|Thursday, February 23, 1933, Vol. 44, No. 50||The Stouffville Tribune||Page 1, col. 3|
Putting dignity in menial turnip
Toronto develops a taste for turnips—Blackwater plant buys all winter filling orders
How would you like to wash turnips for a living? And having washed them, trim the ends, pin a label on them, do each end in melted paraffin, then sell them as "Rutabagas"? Fussy foolishness eh.
But isn't it pleasanter work doing it inside on a stormy winter's day, especially when you don't have to touch the turnips by hand to wash them, than it is thinning them with a hose or pulling and topping them on a frosty morning."

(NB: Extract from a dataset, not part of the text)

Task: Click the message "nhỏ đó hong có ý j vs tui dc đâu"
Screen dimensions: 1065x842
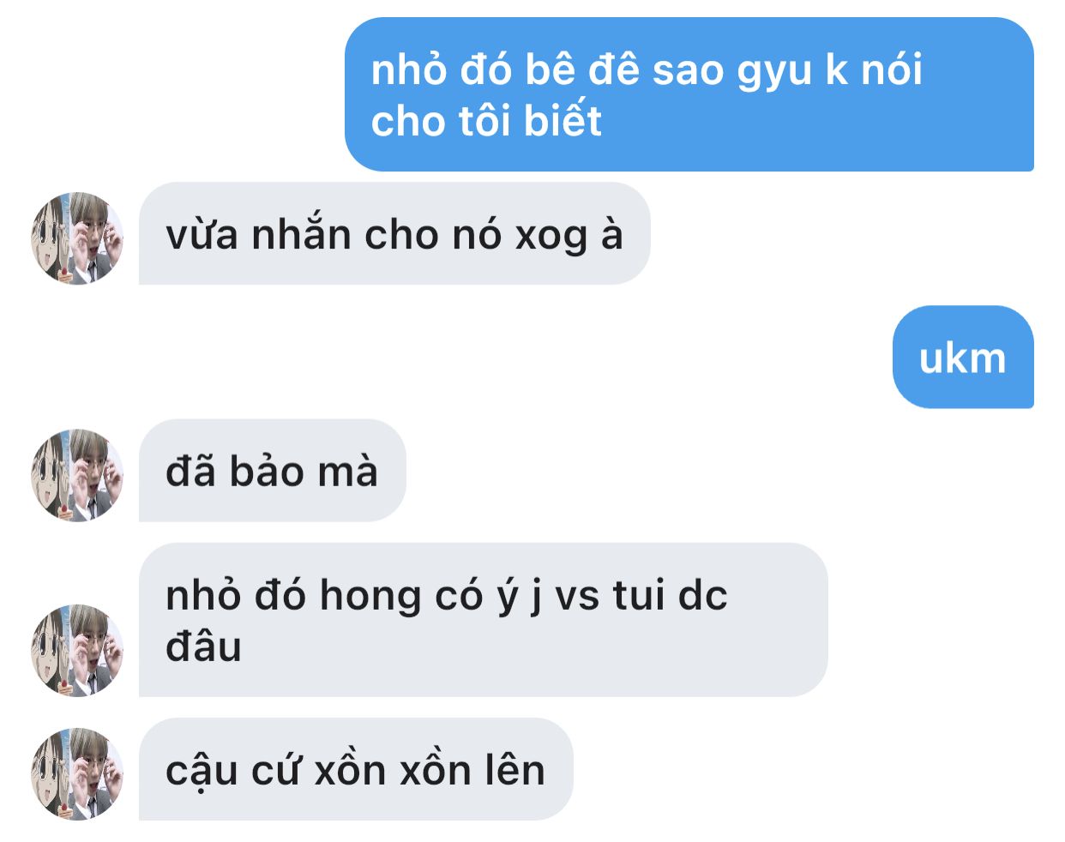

Of course they have to be thinned and pulled in any case but if there is more money to be made in washing and waxing than there is in the hosing and pulling why not hoe and pull half as many and spend the extra time in washing and trimming?
Blackwater Junction is a small crossroads, centre of half-a-dozen houses on Highway No. 7, some 20 miles from Stouffville. It has one new building; of which the basement is just a glorified root cellar. But that new building and the enterprising manager operating it is creating a market for the farmers of that vicinity just as surely as the Simcoe cold storage plant is for the Norfolk apple growers or Georgian Bay packing plants for the orchardists of that district.
Here's the story! The Blackwater Turnip Growers Association have washed, picked and shipped, through that building, 30 carloads of table turnips this year and have orders in sight for 27,000 bushels of waxed turnips for delivery between now and the first of May. More orders than they have turnips available to fill of the strict quality they required to meet the high class trader they have established.
Mr. J. H. Purvis, manager of the plant, says they will ship at least three carloads of these turnips every two weeks for the remainder of the season to supply Toronto's taste for turnips.
The building and equipment at Blackwater cost $5300, of which the Ontario Departure of Agriculture advanced $2500. It is being paid for by a deduction of one cent per bushel from the returns of each shipment, sufficient with the present volume of business to pay for the building in ten years. Built at the side of a steep hill, between a roadway and the railroad tracks, it is a building 70 ft.×28 ft., three stories high at the tracks, but the turnips enter the top story on a level with the road. They are stored in bins in the basement after passing over the weigh scale; worked from these bins through slatted, revolving open drum, about one-third full of a slowly flowing steam of water, for washing, then elevated to the top floor for trimming, labelling and waxing. They are then packed in 50 lbs sacks and finally lowered down a side into the freight cars. On the way up the elevator from the washing drum a steam of water is played over them from a hose to remove all final traces of dirt. There is no scrubbing by hand.
Seven men are able to wash , wax and label 250 to 300 bushels a day. At the outside an added cost of 10 cents a bushel over the cost of loading a car of unwashed turnips, f.o.b., Blackwater station. And the labelled turnips with the high sounding name, are bringing at least 20 cents a bushel greater return, and those that are rejected can be used for stock feed at home instead of paying freight on them to market where they are not wanted and cannot be used.
Are there many rejects? Due to the development of the root maggot there have been a lot this year, the average run ranging from 15 to 30 per cent. because of the worm injury and water core. With the 115 farmers who are under contract to supply turnips to the Blackwater plant 5 acres is about the average product and 400 bushels of saleable turnips is a good yield. But Mr. Purvis reported on man had sold 900 bushels off 2 cares and claimed the $90 he received for them was the nicest bit of money he had this year from the whole farm.